Başımızı çevirip baktığımızda, hepimizi daire içine almış ellerinde mumlarla binlerce cadı ve karabüyücü ayine başlamışlardı. Karadul ise havada ortalarında duruyor,Kraliçe Gece de onun asasından, daha da yukarıda yansıyordu. Ayin yapıldığını anlayan başalbayı,bir emegen, kıskıvrak yakalamış diğerleri de kertenkeleleri ile ayinin zarar görmemesi için Zümrüdüanka ordusunun tepesinde duruyorlardı. O kadar büyüktüler ki karşı koymak imkânsız gibi duruyordu.

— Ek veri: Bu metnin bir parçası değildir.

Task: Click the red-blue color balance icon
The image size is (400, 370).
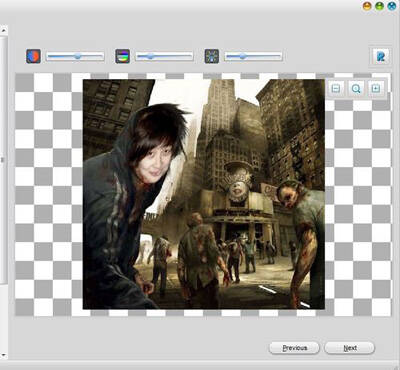Action: point(33,56)
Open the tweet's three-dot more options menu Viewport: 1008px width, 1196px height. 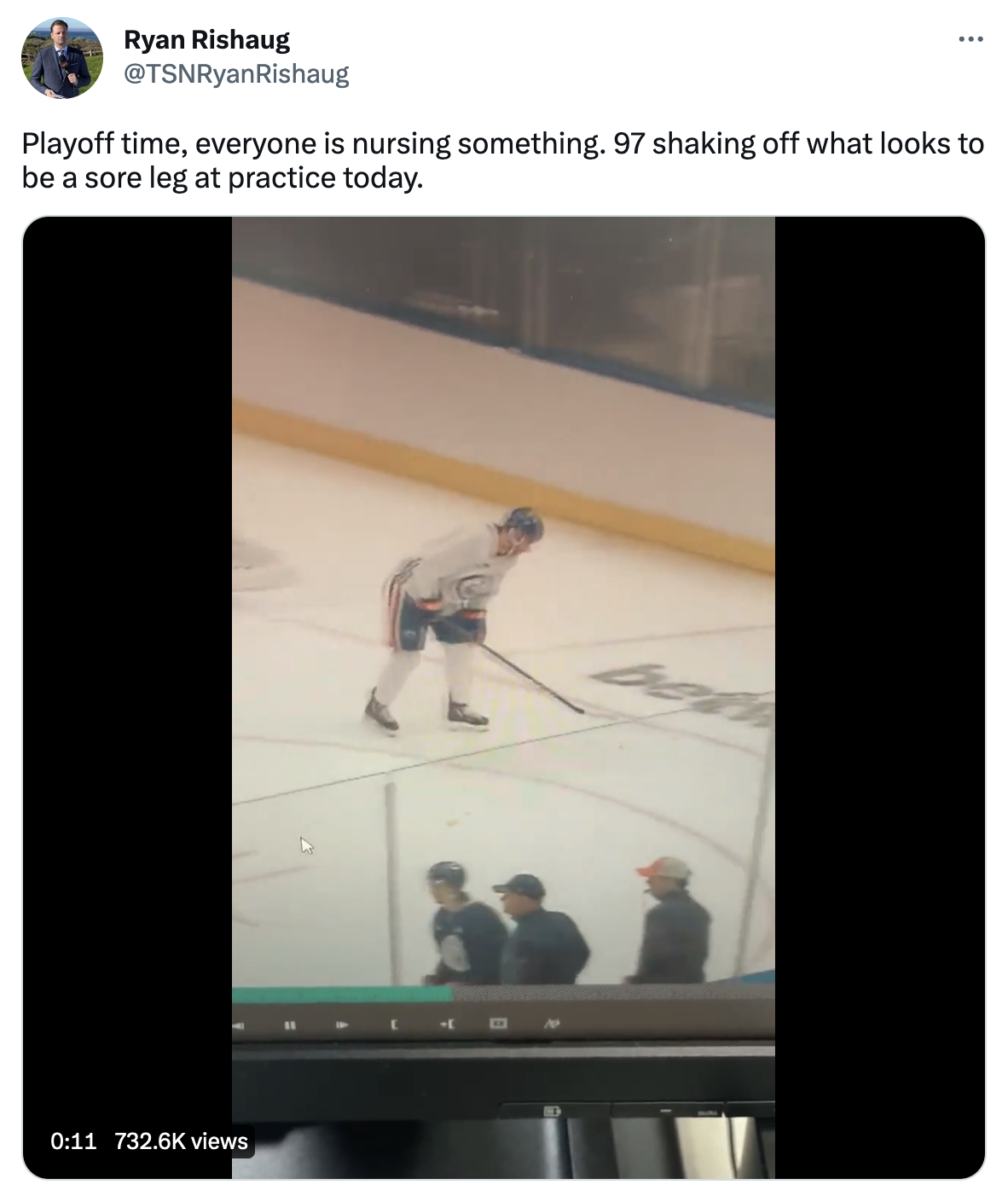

Ancak korkulan oldu. Birkaç cümle sonra Kraliçe Gece'nin başındaki taç yansımasından aşağıda daire çizmiş binlerce cadı ve karabüyücünün başına kırmızı renkli ışıklar indi. Sonra bunlar Karadul'un üzerinde birleşti ve Lamippas işareti oldu. Karadul korkunç bir çığlık attı. Elindeki sihirli değnekten çok büyük, çok parlak, çok güçlü bir kırmızı ışık Ay'a doğru gitti. Ay, bir anda kırmızıya döndü. Etrafında ise Güneş gibi ışıklar, değişik renklerde çıkıyordu. Yer sallandı. Yerden karınca misali binlerce ölü Lamippaslı titreye titreye ve korkunç sesler çıkararak dirildiler. Ancak titremeleri çıktıktan bir iki saniye içinde kesildi. Ellerinde baltaları ile perilere ve sihriminilere saldırıyorlardı.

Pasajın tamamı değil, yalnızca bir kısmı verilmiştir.